Itching to Get Out of Your Job?

“Start With the End In Mind” ~ Coach DQ


If you’re like many of the people with whom I communicate on a daily basis, you want to make a move. You’re practically itching to get out of your job. But you’re worried about the economy, and the availability of positions in your field or salary range. Or, you cringe at the very thought of the job search or resume development process. Or, you’re worried about the fact that you’ll end up in the same unsatisfying situation in your new job, with the same unreasonable or manipulative boss and the same ill-fitting work culture.


Do not wait; the time will never be “just right.” Start where you stand, and work with whatever tools you may have at your command, and better tools will be found as you go along.” Napoleon Hill


Well, don’t despair. The economy is starting to rebound, and now is the time to start becoming clear about what you want from your new position. Do you want to make a lateral move to a company with a culture you admire? Do you want to advance to an executive or high-level position? Do you want to change careers, or start your own business?


Becoming clear about what you want and need from your job is also important to avoiding career déjà vu—when you wake up in a new job to find that your new boss is the same as your old boss, your stress level hasn’t gone down, and you’re dissatisfied with the same elements of your new job as the old. Often, our unconscious patterns lead us toward specific types of people and situations. But we can break that cycle through careful planning and creative visualization.


Remember that there’s a solution to every problem—you just have to find it. You’ll never get out of your rut if you don’t take action.


Today, and over the next few weeks, we’ll be looking at solutions to help you break out of your rut and start moving forward. If you’re unhappy with your current job but aren’t sure what to do about it, I invite you to create “An Ideal Week in My Life.”

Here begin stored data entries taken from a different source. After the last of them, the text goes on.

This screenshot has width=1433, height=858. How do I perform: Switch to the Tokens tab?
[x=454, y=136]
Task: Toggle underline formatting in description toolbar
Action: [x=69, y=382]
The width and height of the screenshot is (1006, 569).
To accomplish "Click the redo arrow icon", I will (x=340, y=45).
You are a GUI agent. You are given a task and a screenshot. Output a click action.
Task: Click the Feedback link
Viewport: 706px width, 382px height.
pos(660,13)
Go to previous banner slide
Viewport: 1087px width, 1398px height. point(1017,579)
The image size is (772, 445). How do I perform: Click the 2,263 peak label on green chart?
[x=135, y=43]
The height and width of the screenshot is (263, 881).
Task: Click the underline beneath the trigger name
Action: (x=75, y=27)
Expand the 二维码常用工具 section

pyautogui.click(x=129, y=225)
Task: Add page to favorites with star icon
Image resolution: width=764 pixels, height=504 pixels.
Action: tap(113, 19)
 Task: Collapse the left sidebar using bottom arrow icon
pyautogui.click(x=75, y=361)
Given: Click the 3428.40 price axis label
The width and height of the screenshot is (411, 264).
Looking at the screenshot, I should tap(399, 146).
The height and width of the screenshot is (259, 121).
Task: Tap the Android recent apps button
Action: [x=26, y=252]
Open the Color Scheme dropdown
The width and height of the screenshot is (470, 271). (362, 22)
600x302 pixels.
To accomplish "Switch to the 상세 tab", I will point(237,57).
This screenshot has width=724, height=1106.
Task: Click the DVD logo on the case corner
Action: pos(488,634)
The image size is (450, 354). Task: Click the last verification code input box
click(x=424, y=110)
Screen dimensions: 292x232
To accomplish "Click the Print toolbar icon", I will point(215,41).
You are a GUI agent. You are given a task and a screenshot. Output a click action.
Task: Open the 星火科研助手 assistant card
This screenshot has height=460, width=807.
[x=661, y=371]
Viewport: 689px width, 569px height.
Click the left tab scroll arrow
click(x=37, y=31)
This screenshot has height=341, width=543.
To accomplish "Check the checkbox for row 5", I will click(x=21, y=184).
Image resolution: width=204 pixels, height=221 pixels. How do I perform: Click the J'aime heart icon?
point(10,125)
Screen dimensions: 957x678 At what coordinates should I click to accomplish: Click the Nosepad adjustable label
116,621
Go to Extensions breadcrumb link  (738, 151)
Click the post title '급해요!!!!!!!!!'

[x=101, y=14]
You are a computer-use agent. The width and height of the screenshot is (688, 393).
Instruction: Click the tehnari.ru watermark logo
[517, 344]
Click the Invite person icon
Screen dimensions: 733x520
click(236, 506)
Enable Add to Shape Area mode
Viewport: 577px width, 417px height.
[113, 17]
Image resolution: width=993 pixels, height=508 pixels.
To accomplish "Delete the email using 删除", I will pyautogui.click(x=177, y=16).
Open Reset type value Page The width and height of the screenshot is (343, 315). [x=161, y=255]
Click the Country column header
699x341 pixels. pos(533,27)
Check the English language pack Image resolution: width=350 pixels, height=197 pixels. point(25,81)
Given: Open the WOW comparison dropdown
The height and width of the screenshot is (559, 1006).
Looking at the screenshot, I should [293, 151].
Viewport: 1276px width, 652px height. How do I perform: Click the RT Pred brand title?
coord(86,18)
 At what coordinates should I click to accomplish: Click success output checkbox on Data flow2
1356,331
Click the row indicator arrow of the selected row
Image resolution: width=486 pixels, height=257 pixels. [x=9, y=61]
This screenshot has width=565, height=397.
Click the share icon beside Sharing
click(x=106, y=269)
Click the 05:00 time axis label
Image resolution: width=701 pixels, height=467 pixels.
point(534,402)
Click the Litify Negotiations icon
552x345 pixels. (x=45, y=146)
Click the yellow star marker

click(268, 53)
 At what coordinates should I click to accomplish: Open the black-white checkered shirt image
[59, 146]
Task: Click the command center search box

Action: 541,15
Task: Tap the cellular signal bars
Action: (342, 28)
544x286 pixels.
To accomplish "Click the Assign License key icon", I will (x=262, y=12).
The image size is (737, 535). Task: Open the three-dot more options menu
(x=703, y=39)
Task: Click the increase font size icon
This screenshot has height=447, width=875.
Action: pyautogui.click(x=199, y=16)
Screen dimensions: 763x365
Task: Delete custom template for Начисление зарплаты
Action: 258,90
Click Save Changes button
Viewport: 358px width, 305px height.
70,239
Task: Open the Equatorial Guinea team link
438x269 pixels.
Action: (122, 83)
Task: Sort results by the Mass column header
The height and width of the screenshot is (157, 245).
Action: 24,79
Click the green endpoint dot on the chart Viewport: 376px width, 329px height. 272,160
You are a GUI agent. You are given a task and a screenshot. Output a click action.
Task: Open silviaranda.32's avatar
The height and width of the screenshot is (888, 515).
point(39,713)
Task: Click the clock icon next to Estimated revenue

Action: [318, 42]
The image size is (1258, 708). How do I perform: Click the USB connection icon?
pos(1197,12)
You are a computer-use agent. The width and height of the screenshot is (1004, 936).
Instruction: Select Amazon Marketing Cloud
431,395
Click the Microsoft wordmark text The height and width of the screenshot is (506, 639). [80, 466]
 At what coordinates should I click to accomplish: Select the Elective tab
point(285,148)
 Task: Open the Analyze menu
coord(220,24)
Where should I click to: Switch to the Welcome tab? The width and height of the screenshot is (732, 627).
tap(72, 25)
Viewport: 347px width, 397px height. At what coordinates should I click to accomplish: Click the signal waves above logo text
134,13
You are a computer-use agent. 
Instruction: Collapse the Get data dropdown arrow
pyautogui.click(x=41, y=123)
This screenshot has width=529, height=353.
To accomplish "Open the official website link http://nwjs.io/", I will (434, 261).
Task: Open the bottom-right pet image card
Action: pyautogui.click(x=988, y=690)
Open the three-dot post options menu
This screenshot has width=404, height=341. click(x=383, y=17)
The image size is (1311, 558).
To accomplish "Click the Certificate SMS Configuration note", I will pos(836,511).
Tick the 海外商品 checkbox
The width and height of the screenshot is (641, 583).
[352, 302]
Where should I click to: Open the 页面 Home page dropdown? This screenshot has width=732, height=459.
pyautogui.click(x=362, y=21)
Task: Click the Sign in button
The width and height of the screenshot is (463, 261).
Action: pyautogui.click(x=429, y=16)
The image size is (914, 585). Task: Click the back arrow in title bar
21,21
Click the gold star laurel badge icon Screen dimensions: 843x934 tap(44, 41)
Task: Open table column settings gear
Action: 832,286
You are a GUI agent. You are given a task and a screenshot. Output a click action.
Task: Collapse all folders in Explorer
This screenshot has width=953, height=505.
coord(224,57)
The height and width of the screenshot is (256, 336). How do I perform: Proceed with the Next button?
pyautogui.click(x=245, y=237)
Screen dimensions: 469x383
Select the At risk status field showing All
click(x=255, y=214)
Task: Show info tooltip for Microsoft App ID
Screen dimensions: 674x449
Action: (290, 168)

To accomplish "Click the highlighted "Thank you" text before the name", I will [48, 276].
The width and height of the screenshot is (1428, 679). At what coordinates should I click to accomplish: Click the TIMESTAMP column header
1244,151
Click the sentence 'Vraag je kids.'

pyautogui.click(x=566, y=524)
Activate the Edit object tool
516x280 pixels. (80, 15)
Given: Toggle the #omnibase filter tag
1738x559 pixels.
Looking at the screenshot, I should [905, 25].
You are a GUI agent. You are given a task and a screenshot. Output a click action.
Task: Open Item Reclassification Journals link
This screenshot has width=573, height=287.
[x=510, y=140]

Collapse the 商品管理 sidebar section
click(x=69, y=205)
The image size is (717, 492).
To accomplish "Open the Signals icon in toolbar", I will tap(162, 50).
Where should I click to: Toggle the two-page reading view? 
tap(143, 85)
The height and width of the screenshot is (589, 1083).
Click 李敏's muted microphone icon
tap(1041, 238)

An Ideal Week in My Life. I’m sure you’ve been asked at some point in your life to describe your ideal day. But an “ideal” day is hard to come by, even in imagination-land. Instead, I will request you to take 20-60 minutes to sit down with a pen and paper, and describe your ideal week. Here are some elements to consider when envisioning this ideal week in your life.


•Where are you living? Are you in your current home, or elsewhere?
•What is your schedule? Are you working 40 hours? More? Less?
•How long is your commute?
•What time do you wake up? What time do you get home from work?
•What is your job like? What field are you working in? (You can be pretty general in this area, since we’ll delve into more specifics next week.)
•What do your nights and weekend look like? What creative and social activities do you make time for?


Imagine that you are a character in a novel. What emotions do you feel in each situation in your ideal week? What goals are you pursuing? What things do you look forward to? Once you have everything down on paper, take a moment to close your eyes and summon the emotions you would feel during your ideal week. Since we attract what we think about, visualizing yourself in a space of contentment, joy, creative inspiration, and forward momentum can help you attract those things.


If you’re not sure what your ideal week looks like, start by making a list of the things your ideal week would NOT include. Maybe you’d write, “My boss would not engage in manipulative behavior,” or “I would not have to drive sixty miles each way to my job.” Knowing what you don’t want is just as important as knowing what you DO want!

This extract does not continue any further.